Hubble’s gender was not the issue. Hiram Page had created a similar problem by presuming to receive revelations (D&C 28). To Emma Smith, meanwhile, the Lord had promised the power to expound scripture and exhort the Church by the spirit of revelation to her (D&C 25:7). The question was not whether women could receive revelation. They could, and did, and do. The question was to whom the Lord would reveal his will for the whole Church. The confusion required clarification.

John Whitmer prefaced section 43 by saying that “the Lord gave Revelation that the saints might not be deceived which reads as follows.” He noted that

after this commandment was received the saints came to understanding on this subject, and unity and harmony prevailed throughout the church of God: and the Saints began to learn wisdom, and treasure up knowledge which they learned from the word of God, and by experience as they advanced in the way of eternal life.[3]

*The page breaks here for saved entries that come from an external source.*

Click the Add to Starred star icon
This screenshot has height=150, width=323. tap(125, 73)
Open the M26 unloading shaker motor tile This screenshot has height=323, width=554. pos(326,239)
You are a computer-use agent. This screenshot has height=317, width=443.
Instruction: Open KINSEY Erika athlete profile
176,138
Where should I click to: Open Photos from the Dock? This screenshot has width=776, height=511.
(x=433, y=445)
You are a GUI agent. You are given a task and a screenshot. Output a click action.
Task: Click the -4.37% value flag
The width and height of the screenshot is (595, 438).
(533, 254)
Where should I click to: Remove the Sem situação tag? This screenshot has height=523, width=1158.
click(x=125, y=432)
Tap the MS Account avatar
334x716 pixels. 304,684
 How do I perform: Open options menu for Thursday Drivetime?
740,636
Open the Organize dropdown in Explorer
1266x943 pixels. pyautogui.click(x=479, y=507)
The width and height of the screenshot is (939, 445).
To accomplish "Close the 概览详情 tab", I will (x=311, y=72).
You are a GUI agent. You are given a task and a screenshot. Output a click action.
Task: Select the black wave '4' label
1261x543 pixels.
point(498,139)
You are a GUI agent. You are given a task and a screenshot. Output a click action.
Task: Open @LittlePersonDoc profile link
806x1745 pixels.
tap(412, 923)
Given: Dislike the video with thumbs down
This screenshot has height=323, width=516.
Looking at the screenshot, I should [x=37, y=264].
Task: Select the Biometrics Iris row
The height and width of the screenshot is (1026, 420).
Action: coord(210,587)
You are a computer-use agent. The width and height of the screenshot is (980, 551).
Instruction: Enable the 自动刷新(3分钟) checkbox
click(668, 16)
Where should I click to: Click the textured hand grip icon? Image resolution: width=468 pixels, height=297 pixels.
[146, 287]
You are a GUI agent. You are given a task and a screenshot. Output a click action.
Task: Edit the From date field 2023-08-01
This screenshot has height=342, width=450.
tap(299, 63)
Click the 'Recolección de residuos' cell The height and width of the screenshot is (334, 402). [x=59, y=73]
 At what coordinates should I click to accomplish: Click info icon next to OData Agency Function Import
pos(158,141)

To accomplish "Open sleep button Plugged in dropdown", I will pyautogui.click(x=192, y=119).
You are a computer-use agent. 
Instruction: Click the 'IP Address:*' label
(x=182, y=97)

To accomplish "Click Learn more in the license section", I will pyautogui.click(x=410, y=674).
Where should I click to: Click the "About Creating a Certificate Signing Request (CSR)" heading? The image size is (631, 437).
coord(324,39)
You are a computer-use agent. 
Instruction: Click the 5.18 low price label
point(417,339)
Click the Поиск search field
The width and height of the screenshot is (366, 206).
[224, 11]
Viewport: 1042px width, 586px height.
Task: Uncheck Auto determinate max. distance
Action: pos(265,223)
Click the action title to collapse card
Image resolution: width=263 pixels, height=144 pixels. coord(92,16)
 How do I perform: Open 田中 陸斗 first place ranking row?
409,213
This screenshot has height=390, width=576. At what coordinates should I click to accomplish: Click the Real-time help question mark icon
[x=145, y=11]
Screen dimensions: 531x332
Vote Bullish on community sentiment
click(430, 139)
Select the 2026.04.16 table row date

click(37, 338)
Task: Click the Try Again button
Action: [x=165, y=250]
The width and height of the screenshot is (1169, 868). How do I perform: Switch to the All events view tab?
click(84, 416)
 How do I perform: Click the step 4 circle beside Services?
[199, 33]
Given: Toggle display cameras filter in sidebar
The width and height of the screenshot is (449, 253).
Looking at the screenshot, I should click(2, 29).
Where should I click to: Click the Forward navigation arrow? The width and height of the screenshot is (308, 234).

Section 43 makes an important distinction between revealed commandments and teachings about how to act on the revealed commandments and teachings. They are not of the same importance even if they come from the same source. The revelations of the Lord through Joseph are more important and binding than the teachings of Joseph about them.

In section 43, Saints are commanded not to receive the teachings of anyone as if they were revelations or commandments (D&C 43:5, emphasis added). The Lord commands Saints to instruct and edify each other—to produce teachings—about “how to act upon the points of my law and commandments, which I have given” (v. 8). Inspired teachings about how to obey commandments are good, but they are not the same as the Lord’s actual commandments and revelations. A Saint who feels guilty for seeking and receiving personal revelation that runs counter to the teachings of a Church leader is actually obedient to the Lord’s command in section 43 to not equate anyone’s teachings with the Lord’s commandments and revelations. Section 43 was necessary, John Whitmer said, so Saints could “learn to discern.”[4]

[1]John Whitmer, History, 1831–circa 1847,” p. 10, The Joseph Smith Papers, accessed September 28, 2020.

[2]John Whitmer, History, 1831–circa 1847,” p. 18, The Joseph Smith Papers, accessed September 28, 2020. “History, 1838–1856, volume A-1 [23 December 1805–30 August 1834],” p. 101, The Joseph Smith Papers, accessed September 28, 2020. Ezra Booth letter November 29, 1831, in Ohio Star (Ravenna, Ohio) December 8, 1831.

[3] Ezra Booth letter November 29, 1831, in Ohio Star (Ravenna, Ohio) December 8, 1831. Book of John Whitmer, chapter 3, Community of Christ Archives, Independence, Missouri. Manuscript History of the Church, Book A-1, pages 101–3; History of the Church, 1:154.

[4]John Whitmer, History, 1831–circa 1847,” p. 10, The Joseph Smith Papers, accessed September 28, 2020.